---
id: "entity-terminal-bench-2-0"
type: "entity"
entityType: "other"
canonicalName: "Terminal Bench 2.0"
aliases: ["Terminal-Bench 2.0"]
source_timestamps: ["§ The Coupling of Model Training and Harness Design"]
tags: ["benchmark"]
related: ["entity-opus-4-6", "contrarian-harness-optimization", "entity-claude-code"]
---
# Terminal Bench 2.0

## Profile

**Terminal Bench 2.0** is a leaderboard cited in the article as an evaluation suite for terminal-based coding agents.

## Role in This Source

The author uses Terminal Bench 2.0 as the evidentiary basis for [[contrarian-harness-optimization]]: [[entity-opus-4-6|Opus 4.6]] scores **significantly differently** on this benchmark depending on the harness used.
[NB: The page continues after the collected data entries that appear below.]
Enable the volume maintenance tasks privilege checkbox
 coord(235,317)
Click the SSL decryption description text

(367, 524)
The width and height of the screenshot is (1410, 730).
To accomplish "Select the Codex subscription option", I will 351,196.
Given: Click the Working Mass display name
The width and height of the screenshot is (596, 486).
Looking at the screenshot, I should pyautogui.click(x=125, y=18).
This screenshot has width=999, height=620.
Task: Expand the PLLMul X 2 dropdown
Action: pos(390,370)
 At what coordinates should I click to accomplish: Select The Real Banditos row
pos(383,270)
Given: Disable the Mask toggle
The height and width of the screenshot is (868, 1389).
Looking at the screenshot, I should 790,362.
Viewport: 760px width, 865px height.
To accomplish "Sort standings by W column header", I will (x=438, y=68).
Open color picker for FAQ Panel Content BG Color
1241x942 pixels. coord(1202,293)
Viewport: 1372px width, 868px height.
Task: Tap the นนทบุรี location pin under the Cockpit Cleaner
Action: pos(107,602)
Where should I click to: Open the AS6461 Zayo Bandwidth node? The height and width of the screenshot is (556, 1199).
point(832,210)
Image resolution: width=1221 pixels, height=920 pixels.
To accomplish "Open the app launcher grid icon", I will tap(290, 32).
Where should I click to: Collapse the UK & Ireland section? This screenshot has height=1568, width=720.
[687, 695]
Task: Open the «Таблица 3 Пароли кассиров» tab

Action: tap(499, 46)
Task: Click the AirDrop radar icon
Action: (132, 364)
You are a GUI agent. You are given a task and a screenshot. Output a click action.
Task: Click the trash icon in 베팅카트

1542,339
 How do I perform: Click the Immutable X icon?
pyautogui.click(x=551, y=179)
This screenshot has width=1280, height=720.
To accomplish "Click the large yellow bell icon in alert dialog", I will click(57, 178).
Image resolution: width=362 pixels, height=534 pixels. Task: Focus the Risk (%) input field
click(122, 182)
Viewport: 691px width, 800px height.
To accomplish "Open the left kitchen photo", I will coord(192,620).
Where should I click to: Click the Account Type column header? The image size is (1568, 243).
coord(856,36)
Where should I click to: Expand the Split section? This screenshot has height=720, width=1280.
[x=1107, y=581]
The cited delta — moving from roughly Top 30 to Top 5 by swapping harnesses while holding the model fixed — illustrates that **harness optimization yields massive performance gains**.

## Verification Note

A public, indexed Terminal Bench 2.0 leaderboard with the exact rankings described is not easily located. The benchmark may be community-maintained or referenced by a colloquial name for a known terminal-based coding eval. The directional finding (harness choice swings benchmark rankings dramatically for fixed models) is consistent with SWE-bench, AgentBench, and similar evals.